_Document passage_
BEGIN
Is Your Business M&A Ready?

Strategic Decisions - More Art than Science?

For decades, psychologists have conducted various studies, analysing the strategic decision-making process of senior executives. The main conclusions drawn from these studies, are that business leaders very often make strategic decisions based upon intuition - or “gut feel” - and that the decision-making process is more of an art than a science.

This type of decision-making is far more typical of business leaders than business managers.  Whilst leaders are happy to follow their instincts, more often than not, managers like to have clearly defined parameters, a pre-determined structure and processes.  The other major difference between leaders and managers is that leaders are visionaries who inspire and have followers, whereas managers implement and have subordinates.

When examinining the decision-making process involved in making an acquisition, there are a number of issues worth exploring.

​Acquisition Rationale - Poor Decisions Made by the Wrong People

As M&A specialists, Boss Equity has a good idea of the level of decision-making required to make strategic acquisitions successfully. My personal viewpoint is that in the acquisition qualification phase, the wrong information is often scrutinised by the wrong people.  The knock on effect of this is that poor decisions are made.
END
_Dataset excerpt_
BEGIN
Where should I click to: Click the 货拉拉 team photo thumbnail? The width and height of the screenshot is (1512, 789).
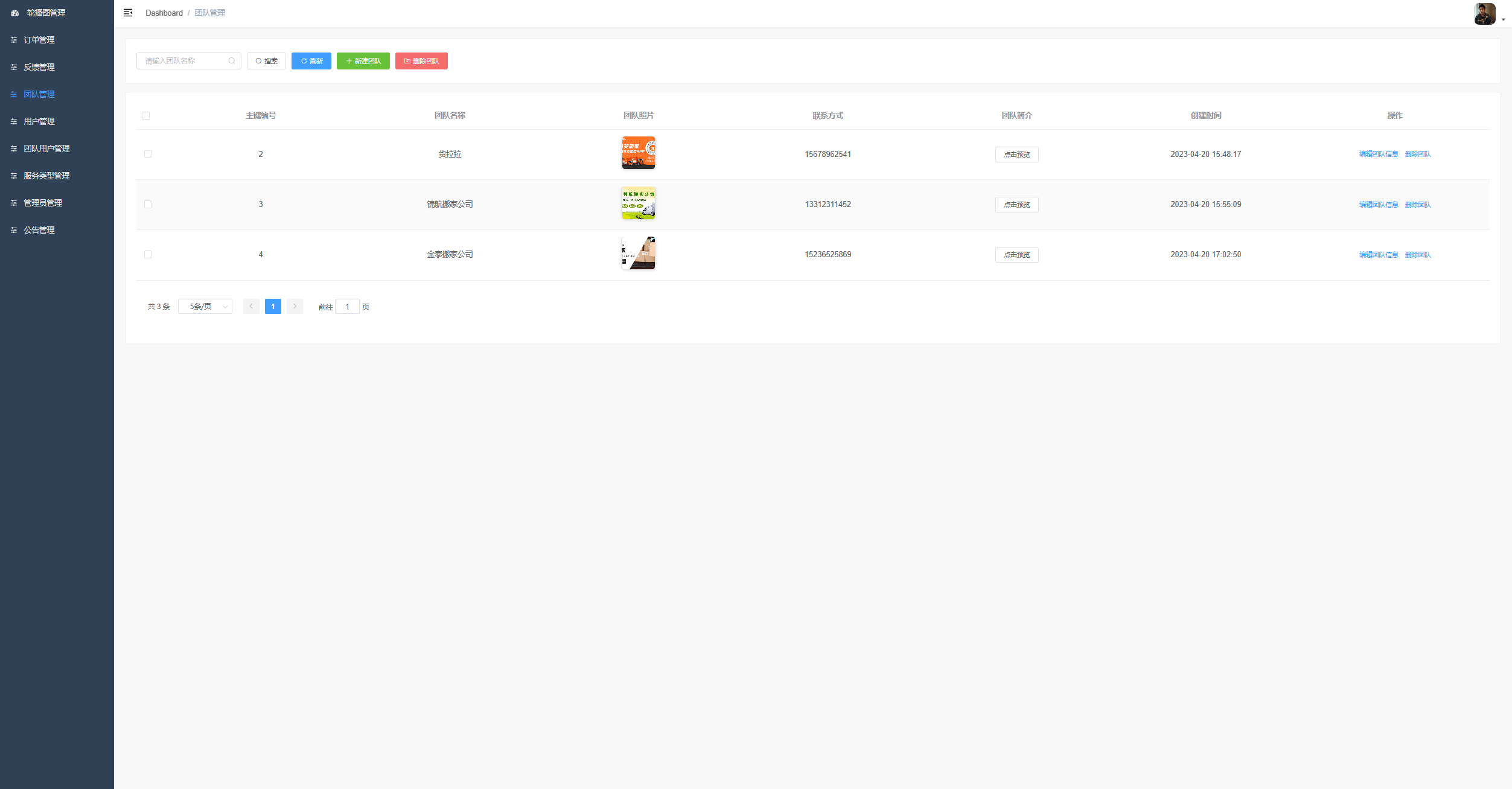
END
_Written exercise 1_
Why does the M&A readiness article say poor acquisition decisions get made? Answer in one to three sentences.
_Written exercise 2_
Write what comes next in the M&A readiness article, picking up after its last sentence.
The material is separate from the M&A readiness article.

_Response 1_
In the acquisition qualification phase, the wrong people often scrutinize the wrong information. Poor decisions are the knock-on effect.

_Response 2_
To clarify: one of the most common complaints I hear from the higher profile organisations in our sector, is that they are inundated daily, by brokers presenting companies for sale. They bemoan the fact that, much of the time, it is clear that, before the approach is made, very little thought was given to the strategic fit for them. Consequently, the vast majority of these "opportunities" are non-starters.

The sheer volume of companies for sale that are continuously being presented to larger organisations, triggers a variety of reactions by the potential acquirer which, although understandable, do not serve them well in identifying the very best acquisition opportunities.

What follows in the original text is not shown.